Just found this on another site:

An email I got today:

From: Cupero, Sue [mailto:[email protected]]
Sent: Friday, November 28, 2008 12:17 PM

Subject: Important Safety Recall Notice for iBolt Rifles
Importance: High

To all Smith & Wesson Distributors and Retail Customers:

Please note Smith & Wesson has posted the following notice on our
website - www.smith-wesson.com.

-------------------
"IMPORTANT SAFETY RECALL NOTICE FOR I-BOLT RIFLES 11-26-2008

Notice to owners of Smith & Wesson i-Bolt Rifles

Smith & Wesson is initiating a recall of all of its i-Bolt rifles. We
have discovered that a flaw may exist in the bolt supplied with a few of
these rifles. As a result, we plan to initiate a recall that will
involve the inspection and repair, if necessary, of each bolt.

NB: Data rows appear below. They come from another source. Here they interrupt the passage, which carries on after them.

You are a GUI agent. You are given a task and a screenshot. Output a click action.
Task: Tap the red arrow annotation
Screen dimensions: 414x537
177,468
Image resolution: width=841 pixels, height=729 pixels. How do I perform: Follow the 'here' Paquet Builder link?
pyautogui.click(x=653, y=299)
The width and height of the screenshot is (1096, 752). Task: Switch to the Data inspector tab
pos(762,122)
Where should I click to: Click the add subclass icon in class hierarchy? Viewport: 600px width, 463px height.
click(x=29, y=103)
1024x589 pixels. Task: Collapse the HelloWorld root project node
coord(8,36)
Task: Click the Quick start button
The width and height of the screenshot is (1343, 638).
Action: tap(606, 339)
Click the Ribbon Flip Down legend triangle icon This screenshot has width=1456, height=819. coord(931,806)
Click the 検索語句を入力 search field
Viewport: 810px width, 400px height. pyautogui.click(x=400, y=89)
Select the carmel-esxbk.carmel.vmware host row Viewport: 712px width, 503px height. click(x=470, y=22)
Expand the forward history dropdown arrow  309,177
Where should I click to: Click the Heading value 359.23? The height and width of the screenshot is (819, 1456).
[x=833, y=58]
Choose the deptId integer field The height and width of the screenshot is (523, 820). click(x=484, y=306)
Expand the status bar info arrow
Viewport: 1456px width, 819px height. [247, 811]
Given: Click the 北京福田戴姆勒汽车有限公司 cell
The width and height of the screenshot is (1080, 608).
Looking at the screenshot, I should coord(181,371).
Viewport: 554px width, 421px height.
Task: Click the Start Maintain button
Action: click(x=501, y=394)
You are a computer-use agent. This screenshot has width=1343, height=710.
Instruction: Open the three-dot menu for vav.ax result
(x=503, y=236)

The details of this recall will be mailed to all known purchasers in the
next few days. In the meantime, in the interest of safety, WE ASK THAT
YOU STOP USING YOUR (i-Bolt) RIFLE UNTIL FURTHER NOTICE.

Be advised that Smith & Wesson is closed over the Thanksgiving Holiday.
Customer Service will be available Monday, December 1, 2008 to
coordinate bolt repair."
-------------------

For all of our Distribution Partners and Retail Customers, we ask that
you take the following actions:

Please stop selling all i-Bolts you have in inventory. For distributors
with inventory in your warehouse, it is our intent to bring new parts to
your warehouse and perform a simple repair on the rifles.

Everyone will receive information next week as to next steps.

We will also finalize a communication for i-Bolt rifle owners and
dealers early next week with information on the recall process that we
will share with you.

Thanks for your support.

Leland Nichols
Senior Vice President - Sales & Marketing Smith & Wesson


----------



## ac700wildcat

http://www.smith-wesson.com/webapp/wcs/ ... onId=10506


----------



## mcwayne86

very informative thread thanks for info


----------